In Mexico, a new dawn for independent unions? by David Bacon
martes, 3 septiembre, 2019
In his speech to Mexican Congress during his December 1, 2018 inauguration, President Andrés Manuel López Obrador charged that 36 years of neoliberal economic reforms had lowered the purchasing power of Mexico’s minimum wage (now worth about $4 U.S. per day) by 60 percent. «Neoliberal economic policy has been a disaster, a calamity for the public life of the country,» he charged. «During the neoliberal period we became the country with the second highest rate of migration in the world-24 million Mexicans, living and working in the United States… We will put aside the neoliberal hypocrisy. Those born poor will not be condemned to die poor.»
At the end of April of this year the new government took one step toward undoing this neoliberal inheritance, when the Chamber of Deputies and then the Senate passed a labor law reform bill proposed by López Obrador’s party, the National Regeneration Movement (MORENA).

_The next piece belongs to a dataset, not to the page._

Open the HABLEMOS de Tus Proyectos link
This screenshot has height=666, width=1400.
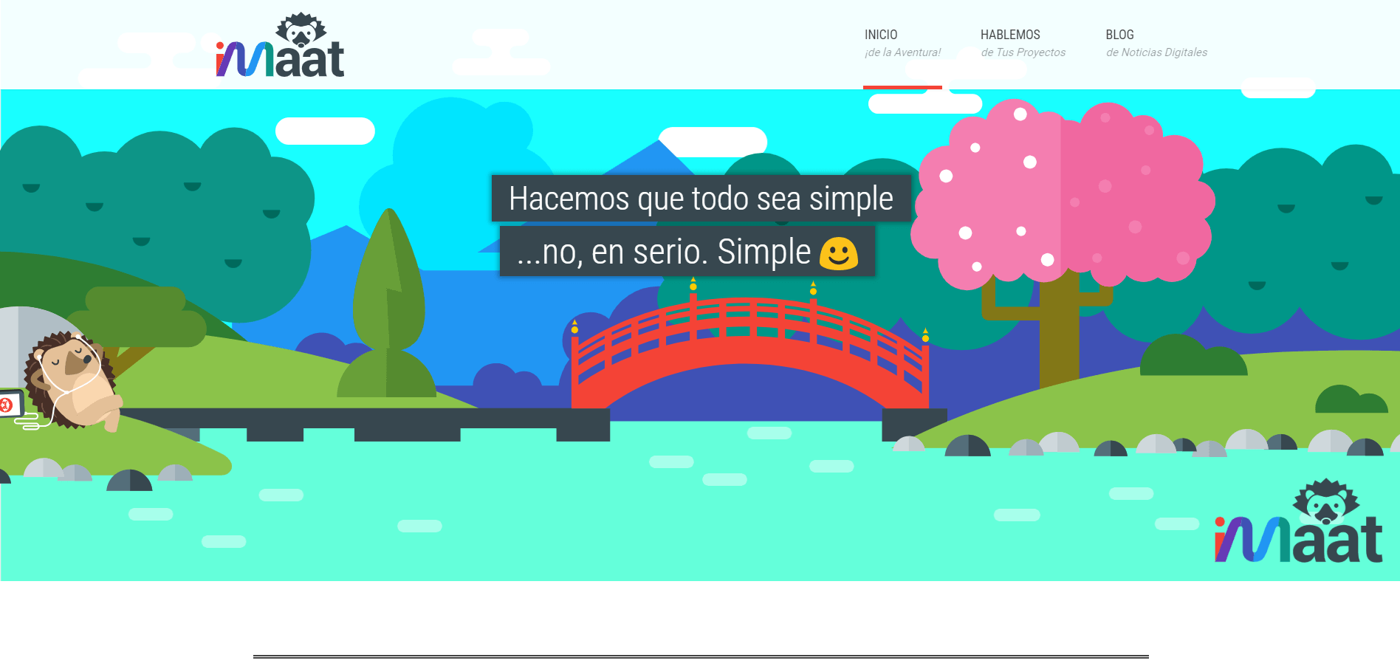pyautogui.click(x=1009, y=35)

Workers and independent and progressive unions in Mexico have high hopes that the new government will undo many of the policies that have tilted the economic and political playing field sharply toward corporations. Labor law reform is just one component of such a process, but the debate around it highlights the extent to which conditions for workers and unions have deteriorated in three decades, and their impatience to reverse course.